> _REQUIREMENTS_:
[1] Set down a passage from the Neuberger Berman lawsuit article word for word, starting at the words "This is just" and ending after the words "and BB&T Bank.".
[2] The Neuberger Berman lawsuit article names companies that faced similar cases filed in the last year. List every one of them.

Begin EXCERPT

A former Neuberger Berman employee is the lead plaintiff on a class-action lawsuit against the asset manager, alleging the firm cost all employees $130 million in retirement savings by putting a proprietary, actively managed investment fund with high fees and low performance as an option inside its corporate 401(k) plan. Plaintiff Arthur Bekker claims that by including its own funds—the Neuberger Value Equity Fund, in particular—in the plan, the firm breached its fiduciary duty.

“ERISA requires that the fiduciaries to the plan—which is basically the employer and in this case the investment committee which selects the investments—operates the plan solely in the interests of participants and beneficiaries; in doing so, they avoid self-dealing,” said Mark Boyko, an attorney at Bailey & Glasser in St. Louis, the firm representing the plaintiff. “Here we have a fund that has high fees and a track record of underperforming its index and underperforming its benchmark, and yet it has not been removed from the plan.”

This is just the latest in a growing trend of lawsuits being brought against financial services firms for self-dealing in their 401(k) plans. Employees sued Franklin Resources this week over its use of in-house mutual funds in its 401(k); the plaintiffs in that case are also represented by Bailey & Glasser. Similar cases involving in-house investment options of a financial services company’s retirement plan have been filed in the last year against American Century Investments, Allianz, New York Life Investment Management, Putnam, Deutsche Bank, M&T Bank and BB&T Bank.

Bekker claims that the Value Equity Fund, which accounted for about half of the plan’s assets, was 40 times more expensive than a comparable fund, the Vanguard Institutional Index Fund, a passive fund that tracks the S&P 500 Index. The Vanguard fund charges 2 basis points, compared to 80 basis points for the Neuberger fund.

That resulted in fees of at least $20 million going to Neuberger over the past five years, while the Vanguard fund would have charged just under $500,000 over that time period, the complaint says.

“The complaint compares fees on our active fund with a passive index option that is also included in our plan,” said Alexander Samuelson, a spokesman for Neuberger Berman. “We offer participants many options—active and passive, in-house and competitor—each at an appropriate fee level. The implied argument in the complaint that active and passive fees should be identical is nonsensical.”

End EXCERPT
Begin DATA PROVIDED

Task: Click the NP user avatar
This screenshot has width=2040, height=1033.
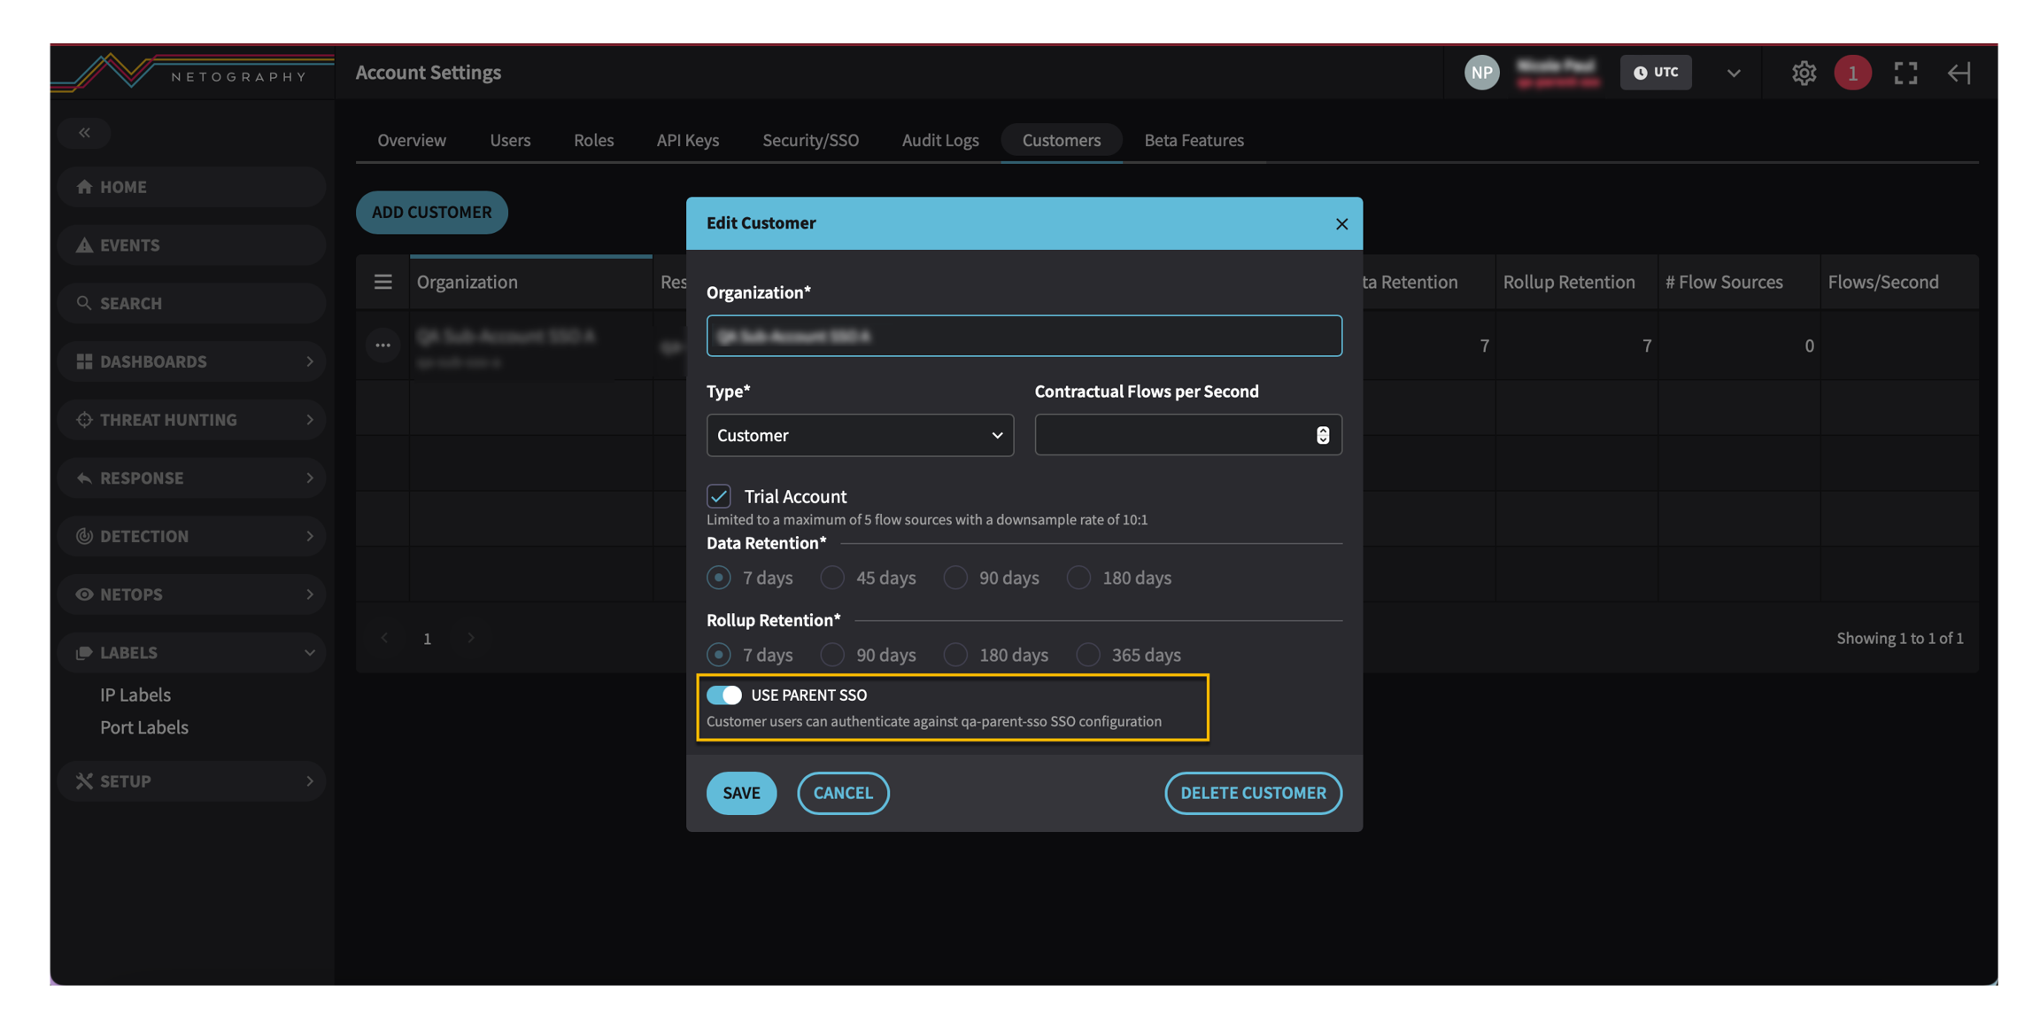Action: click(1481, 73)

End DATA PROVIDED

> _RESPONSES TO THE TASKS_:
[1]
This is just the latest in a growing trend of lawsuits being brought against financial services firms for self-dealing in their 401(k) plans. Employees sued Franklin Resources this week over its use of in-house mutual funds in its 401(k); the plaintiffs in that case are also represented by Bailey & Glasser. Similar cases involving in-house investment options of a financial services company’s retirement plan have been filed in the last year against American Century Investments, Allianz, New York Life Investment Management, Putnam, Deutsche Bank, M&T Bank and BB&T Bank.

[2]
American Century Investments
Allianz
New York Life Investment Management
Putnam
Deutsche Bank
M&T Bank
BB&T Bank